**WHAT YOU WILL DO:** A stretch of the entries below is to be set down exactly, running from the line with "Instruction: Click the triangle" through the line with "You are a computer-use agent. Image", both included, and no other line.

**THE RECORDS:**
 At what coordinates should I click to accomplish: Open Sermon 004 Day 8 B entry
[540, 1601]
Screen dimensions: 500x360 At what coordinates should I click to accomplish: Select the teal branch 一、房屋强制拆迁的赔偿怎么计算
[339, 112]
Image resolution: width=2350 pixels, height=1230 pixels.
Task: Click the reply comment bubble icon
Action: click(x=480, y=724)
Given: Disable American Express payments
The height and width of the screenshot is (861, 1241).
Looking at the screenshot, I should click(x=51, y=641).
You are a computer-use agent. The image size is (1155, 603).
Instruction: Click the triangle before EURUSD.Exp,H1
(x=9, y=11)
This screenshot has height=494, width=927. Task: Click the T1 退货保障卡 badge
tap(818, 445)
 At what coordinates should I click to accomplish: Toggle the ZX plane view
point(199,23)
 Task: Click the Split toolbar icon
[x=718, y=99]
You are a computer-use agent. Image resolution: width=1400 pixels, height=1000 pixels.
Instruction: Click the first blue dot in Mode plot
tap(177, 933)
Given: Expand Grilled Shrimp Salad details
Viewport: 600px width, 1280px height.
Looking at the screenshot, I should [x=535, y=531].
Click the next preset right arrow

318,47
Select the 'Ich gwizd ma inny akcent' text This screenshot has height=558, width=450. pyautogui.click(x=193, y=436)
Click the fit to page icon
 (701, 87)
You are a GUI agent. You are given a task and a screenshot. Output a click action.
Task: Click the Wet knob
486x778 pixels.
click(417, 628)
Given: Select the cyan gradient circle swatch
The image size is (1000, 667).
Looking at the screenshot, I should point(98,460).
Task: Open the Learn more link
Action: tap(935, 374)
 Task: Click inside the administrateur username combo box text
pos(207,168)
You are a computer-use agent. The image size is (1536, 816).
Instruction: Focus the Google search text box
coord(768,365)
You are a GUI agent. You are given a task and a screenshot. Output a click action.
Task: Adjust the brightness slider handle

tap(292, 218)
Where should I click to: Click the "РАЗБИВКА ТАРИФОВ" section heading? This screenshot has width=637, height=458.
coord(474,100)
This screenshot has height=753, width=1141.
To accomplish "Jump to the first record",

**SOLUTION TO THIS EXERCISE:**
Instruction: Click the triangle before EURUSD.Exp,H1
(x=9, y=11)
This screenshot has height=494, width=927. Task: Click the T1 退货保障卡 badge
tap(818, 445)
 At what coordinates should I click to accomplish: Toggle the ZX plane view
point(199,23)
 Task: Click the Split toolbar icon
[x=718, y=99]
You are a computer-use agent. Image resolution: width=1400 pixels, height=1000 pixels.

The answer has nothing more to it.